SuperValue
Chloe Rose Taylor
04 Oct – 28 Oct 2017
“Chloe Rose Taylor’s installations often look like they could belong in an editorial photoshoot. Keenly aware yet gently mocking of current trends across visual culture, objects are placed in fully-realised, often fantastic environments. In these (re)imagined worlds, things can bypass the constraints of many conventions, including, in many instances, taste.
Taylor often shows an affinity for the overlooked or ugly object. In 2015, for example, she submitted a twinkie for inclusion on the Auckland Art Fair’s trade table. The table is an ongoing relational art project, where people barter for items according to what the organiser feels is a fair trade. Somewhat surprisingly, then, Taylor’s submission of the twinkie was rejected — condemned as an object that held no value for a potential trade. The twinkie is resurrected in Taylor’s new body of work, SuperValue.
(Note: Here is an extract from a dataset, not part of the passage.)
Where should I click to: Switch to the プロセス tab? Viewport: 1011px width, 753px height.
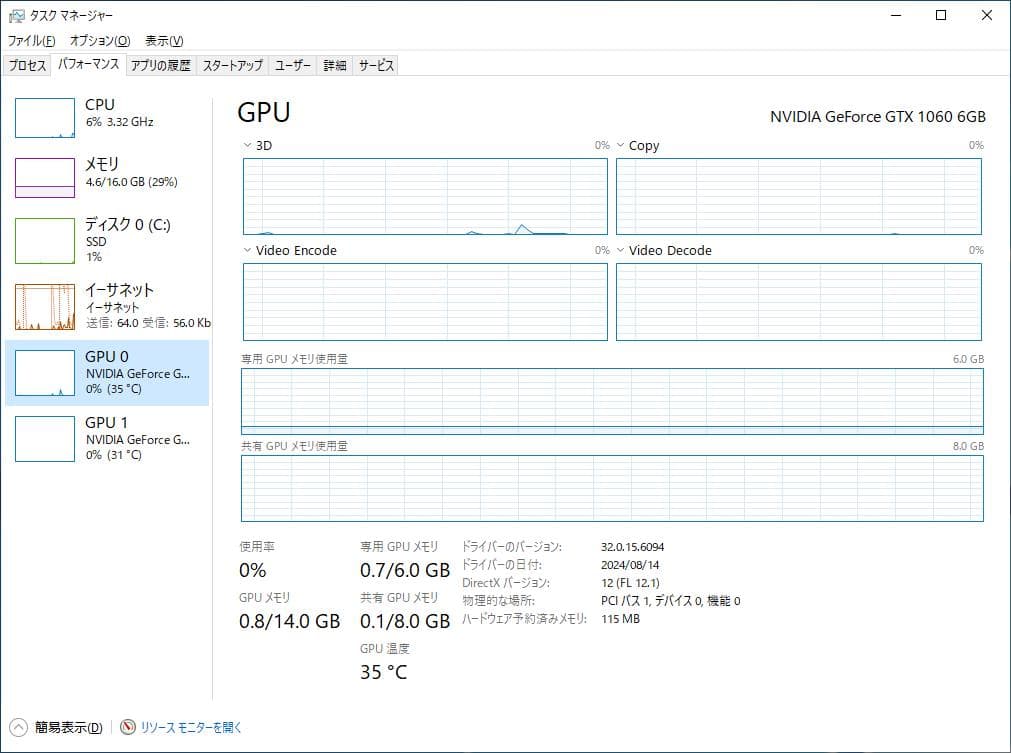(27, 64)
Un-opened and now framed, it follows in the ready-made tradition, a mode of art made infamous by Marcel Duchamp. Employed to re-dignify the everyday object, Duchamp stated that the ready-made was “based on a reaction of visual indifference, with at the same time a total absence of good or bad taste.”
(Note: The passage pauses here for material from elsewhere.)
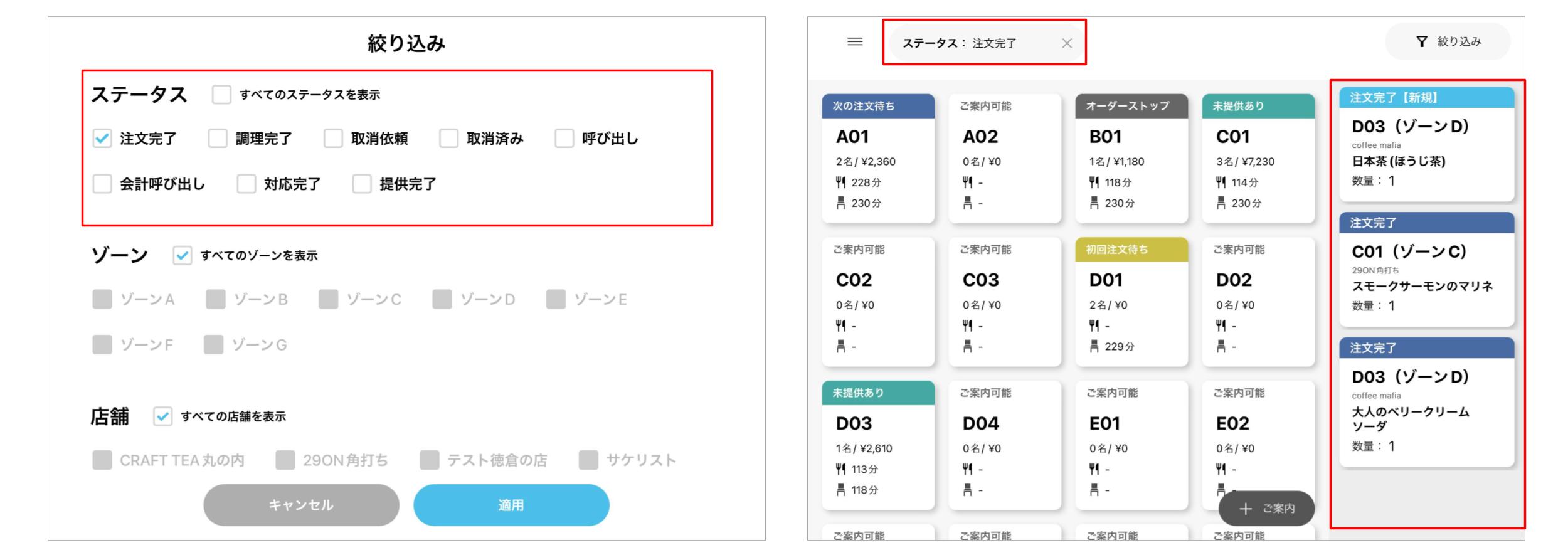
Task: Uncheck the 注文完了 status checkbox
Action: 102,139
Taylor’s work isn’t indifferent, but it certainly suggests that every bit of glam needs a bit (if not more) of ugly. Using resin almost like a glue, each work fuses together elements that might otherwise seem poles apart. There is a cheap novelty brooch that has been adorned with gold, diamonds and an emerald; an oval (potato-shaped) brooch displaying a fake ‘Louis Vuitton’ logo; freshwater pearls studded onto a phallic form; another brooch boasting two-minute noodles. The combinations unsettle a whole set of value distinctions. The cheap is married to the luxurious; the ordinary riveted to the ornamental; the crude paired with the heirloom. In fact, it’s worth noting the gold and diamond are taken from Taylor’s family rings, which only seemed to destine them for bricolage that much more.
That conflation of meanings is also at play in the exhibition title, SuperValue. As an amplifier, the prefix ‘super’ implies something of heightened value. Conversely, it can also imply getting a good deal, a bargain. It’s no coincidence that SuperValue is the name of a supermarket chain across Aotearoa. SuperValue, the exhibition, might be considered then as a re-appraisal. Some materials have been elevated, like the twinkie, and others seemingly devalued, like the gold and gems. Taylor creates a lurch in how we would expect those materials to be treated. In the gap, we confront how – and why – we valued those materials beforehand.
It would be wrong to say though that the works are just exercises in provocation. There is an obvious glee in making art that doesn’t take itself too seriously, and a clear interest is amplifying form and texture.
Bringing everything together is the dominant table upon which everything sits. The top could have come straight out of Flintstone’s Bedrock – a huge slab of foam and concrete that out-sizes everything else. For Taylor, the table is a reminder of conversations over food, where so many of our views are instilled. More formally, it literally offers a level playing field for the various objects that sit upon it. In SuperValue, all types of historical, monetary and sentimental systems of value have come to the table. Time for us to sit, and negotiate”.